Securing the SSH Daemon
Now we need to make some configuration changes to the sshd config to turn off all password related authentication functions and disable root login via ssh.
- Remove the old templated config symlink:
sudo rm -r /etc/ssh/sshd_config
- Copy the template into place:
sudo cp /usr/share/ssh/sshd_config /etc/ssh/sshd_config
- Edit /etc/ssh/sshd_config as sudo and add the following lines to it:
UsePAM no #Stop processing of keyboard based authentication altogether
ChallengeResponseAuthentication no #No longer prompt for login.
PasswordAuthentication no #Turn off password authentication
PermitRootLogin no #Disable root login altogether
Change Listen Port
To increase security further, you can change the port SSH listens on to something other than 22. This makes it slightly less convenient to log in, but greatly improves security.

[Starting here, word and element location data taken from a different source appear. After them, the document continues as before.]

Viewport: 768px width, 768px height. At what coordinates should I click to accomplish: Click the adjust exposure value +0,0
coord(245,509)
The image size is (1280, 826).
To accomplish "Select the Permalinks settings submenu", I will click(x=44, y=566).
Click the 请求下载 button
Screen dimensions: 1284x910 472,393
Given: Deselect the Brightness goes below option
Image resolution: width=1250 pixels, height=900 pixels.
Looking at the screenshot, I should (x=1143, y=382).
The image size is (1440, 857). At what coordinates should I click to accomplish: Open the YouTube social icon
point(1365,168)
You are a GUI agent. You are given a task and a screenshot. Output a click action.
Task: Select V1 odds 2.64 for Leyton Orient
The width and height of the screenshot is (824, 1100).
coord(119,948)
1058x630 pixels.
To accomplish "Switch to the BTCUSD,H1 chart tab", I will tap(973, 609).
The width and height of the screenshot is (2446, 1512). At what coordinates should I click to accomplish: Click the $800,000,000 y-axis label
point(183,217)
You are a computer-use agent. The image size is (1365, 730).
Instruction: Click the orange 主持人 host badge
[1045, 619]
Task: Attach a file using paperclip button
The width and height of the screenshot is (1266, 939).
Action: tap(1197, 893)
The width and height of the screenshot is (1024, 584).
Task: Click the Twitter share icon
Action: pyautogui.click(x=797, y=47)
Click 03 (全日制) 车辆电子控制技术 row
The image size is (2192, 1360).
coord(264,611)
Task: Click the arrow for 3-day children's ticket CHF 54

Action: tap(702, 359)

- Copy SSH socket config to systemd/system
sudo cp /usr/lib/systemd/system/sshd.socket /etc/systemd/system/sshd.socket
- Edit /etc/systemd/system/sshd.socket as root and change the value of
ListenStreamto the desired port.
- Reload systemd and restart the sshd socket
sudo systemctl daemon-reload && sudo systemctl restart sshd.socket
Hopefully, this post has been helpful and will put you a step ahead of the bad guys when deploying Container Linux. Remember, security is a never ending battle that you must always continue to fight.